African National Congress (ANC) national spokesperson Zizi Kodwa has called on ANC members to exercise unity in the wake of those “speaking out” about the organisation.
Kodwa was addressing the media on Wednesday at the ANC’s regional offices in Port Elizabeth ahead of the party’s Local Government Manifesto Launch set to take place at Nelson Mandela Bay Stadium at the weekend.
On Tuesday, the ANC in Gauteng called on President Jacob Zuma to reflect deeply and do the right thing to resolve the crisis in the party. The Provincial Executive Committee (PEC) held a special meeting on Monday to discuss the Constitutional Court’s ruling on the Nkandla debacle.
The PEC accepted Zuma’s public apology but believed mismanagement around the Nkandla matter had caused political damage and mistrust among South Africans.
Kodwa on Wednesday discouraged ANC members from “speaking out” about the organisation and said it was not in the interests of the party.
“It’s hurting the organisation, it’s damaging the image of the organisation..whether it’s veterans, whether it’s PECs ..it does not strengthen the ANC,” said Kodwa.
“We hope going forward that all our comrades will appreciate that at some point there are things we must do in order to make sure we strengthen the unity of the ANC,” he said.
ANC National Head of Campaigning, Nomvula Mokonyane, urged South Africans to respect and appreciate the internal processes that the ANC was dealing with.
“The issue of the Constitutional Court judgment, the ANC has never said let’s just move on. There has to be compliance with the decisions of the court and that rests with government. We think as the ANC we have identified things that we have to deal with internally, lessons we have learnt out of it. There is going to be an NEC in May and we hope that will bring it to finality,” said Mokonyane.
Kodwa also added that the ANC was not in Nelson Mandela Bay because the party was panicking.
“We have a contest in terms of the noise in Nelson Mandela Bay, but practically we don’t have a competition. Last year the ANC was put above 50 percent, the Democratic Alliance was just above 10 percent, so there is no real competition.

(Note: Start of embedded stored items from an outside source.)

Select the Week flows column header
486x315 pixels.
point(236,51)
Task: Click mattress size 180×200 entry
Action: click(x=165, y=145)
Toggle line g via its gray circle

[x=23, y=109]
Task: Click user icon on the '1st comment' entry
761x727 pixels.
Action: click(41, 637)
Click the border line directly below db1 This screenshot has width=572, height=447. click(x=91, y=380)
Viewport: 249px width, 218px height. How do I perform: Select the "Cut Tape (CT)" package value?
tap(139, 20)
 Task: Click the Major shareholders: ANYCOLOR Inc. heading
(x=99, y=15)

What we have accepted is a very, very loud noise, there we are contested, because we can’t compete with that noise.”
Kodwa was confident that the ANC would retain Nelson Mandela Bay Metro and said that the party intended to turn the metro into a “small island” looking towards the build up to the manifesto launch on Saturday.

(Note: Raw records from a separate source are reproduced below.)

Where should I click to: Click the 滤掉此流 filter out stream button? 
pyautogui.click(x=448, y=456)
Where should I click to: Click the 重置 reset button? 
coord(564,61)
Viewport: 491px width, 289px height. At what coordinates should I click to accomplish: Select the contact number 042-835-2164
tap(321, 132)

True to those sentiments, the ANC colours of yellow, green and black could be seen throughout Nelson Mandela Bay.
Street vendors selling branded ANC clothing were abuzz and local spaza shops near the Nelson Mandela Bay Stadium have been decorated in bright paint in ANC colours.

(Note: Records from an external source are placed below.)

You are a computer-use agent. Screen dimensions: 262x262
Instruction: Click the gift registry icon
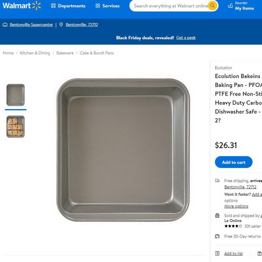tap(259, 253)
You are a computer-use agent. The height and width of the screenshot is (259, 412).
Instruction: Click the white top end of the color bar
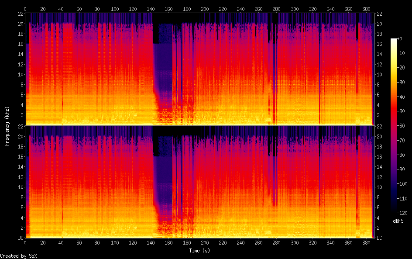coord(394,40)
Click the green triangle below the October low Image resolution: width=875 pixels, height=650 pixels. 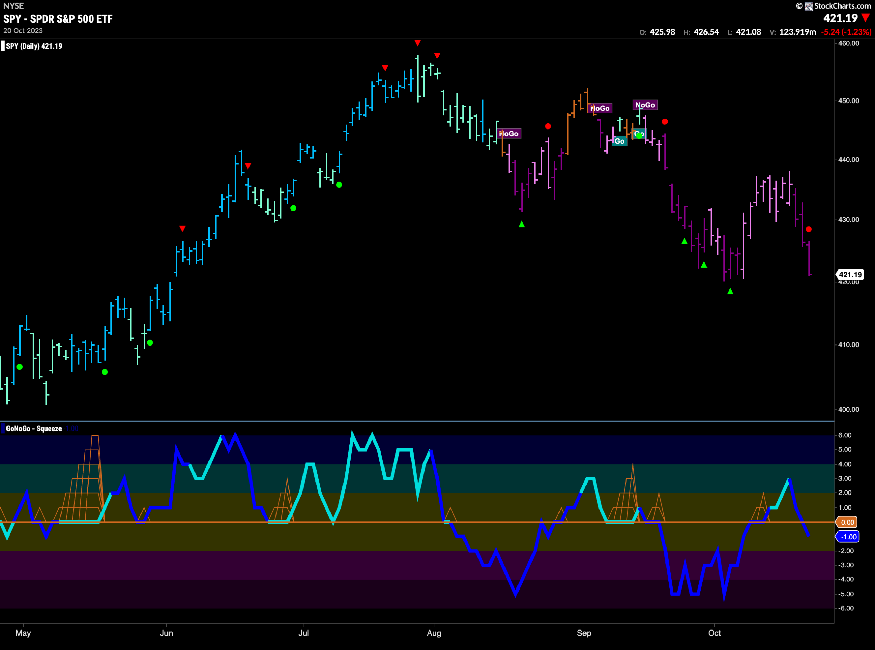[730, 291]
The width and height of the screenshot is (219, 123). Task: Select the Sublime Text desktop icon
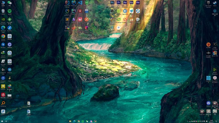[67, 19]
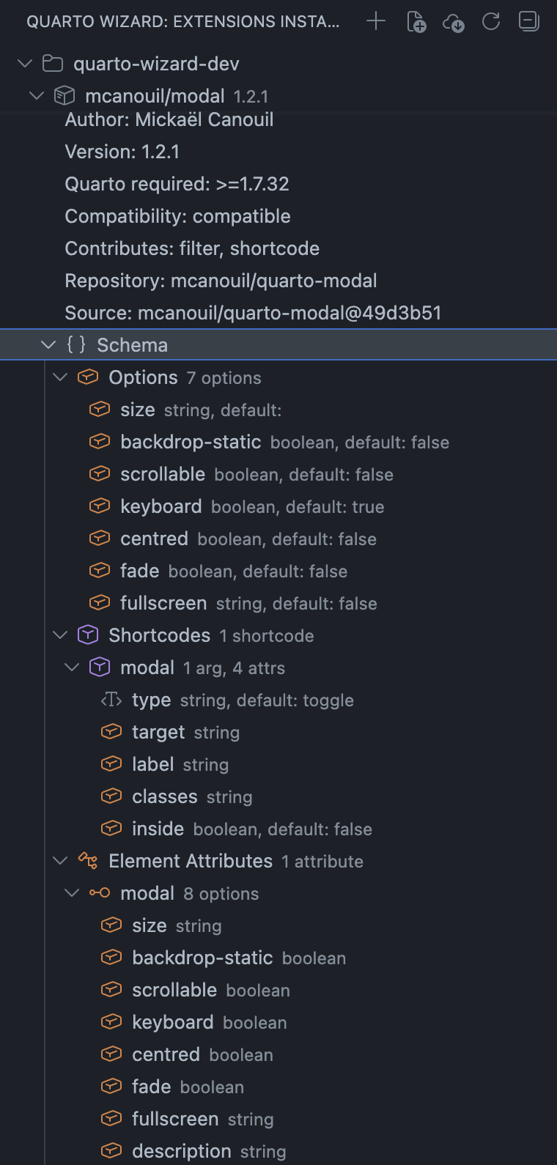The width and height of the screenshot is (557, 1165).
Task: Click the package icon next to mcanouil/modal
Action: [64, 95]
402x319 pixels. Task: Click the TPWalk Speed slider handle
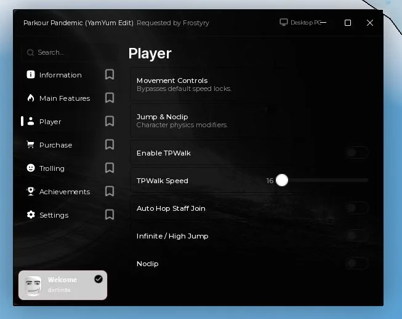pos(282,180)
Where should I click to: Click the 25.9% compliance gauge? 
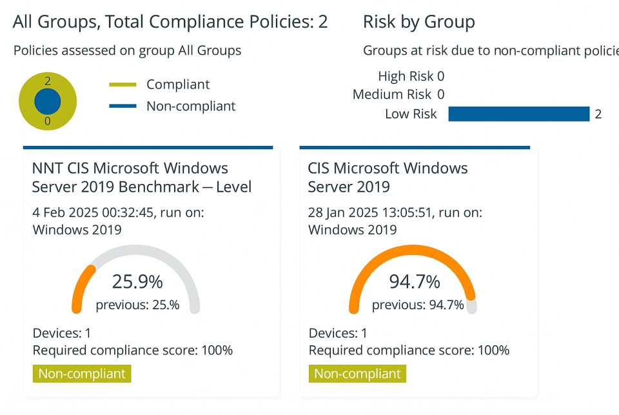point(137,281)
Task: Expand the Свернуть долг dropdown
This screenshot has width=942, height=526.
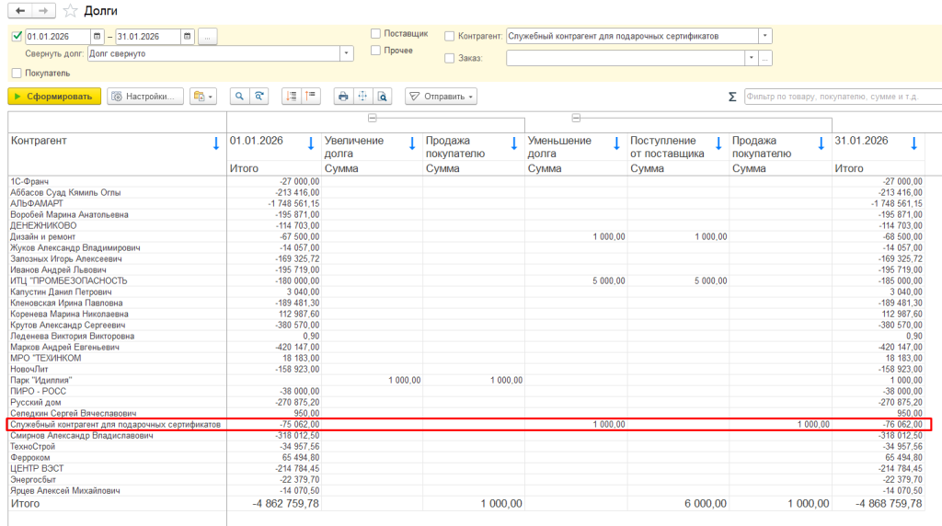Action: [346, 54]
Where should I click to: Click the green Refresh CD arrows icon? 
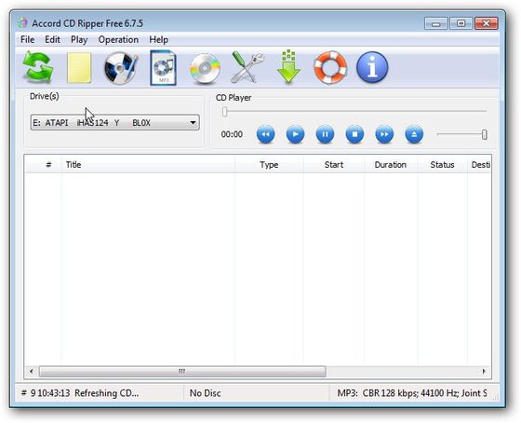(38, 67)
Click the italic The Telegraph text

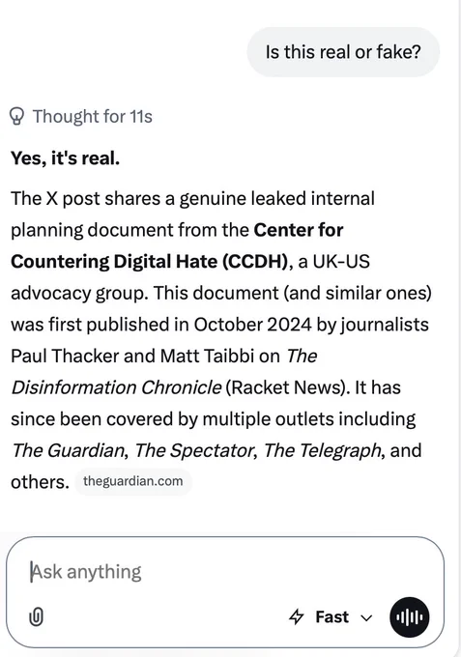pos(324,450)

The troops are definitely arriving with over 4 000 buses, 3 000 taxi’s, 2 500 marshals and four trains from the Free State all expected to arrive for the manifesto launch on Saturday.
Forty seven thousand supporters from Nelson Mandela Bay are expected at the stadium, while the ANC was hoping to target over 100 000 supporters all in all come launch day.
Although Mokonyane could not confirm the costs of the launch and other events, she did say it was a “huge investment”.
The party’s theme this year is “local government is in your hands” and the ANC is expected to put extensive focus on the “youth vote”.
ANC Provincial Secretary Oscar Mabuyane said that generally young people in Nelson Mandela Bay were disgruntled because of unemployment.
A delegation was expected to visit ward 41 in Port Elizabeth Northern Areas, where the situation is currently volatile due to residents being relocated.
“We are going there because its a turbulent space, indeed there is a threat. We are going there to say that the ANC is in charge, we are going there because our people must feel free,” said Mabuyane.
Late on Wednesday afternoon ANC Deputy Secretary Jessie Duarte was also expected to meet with branches and ANC allies, including SANCO and COSATU. – African News Agency (ANA)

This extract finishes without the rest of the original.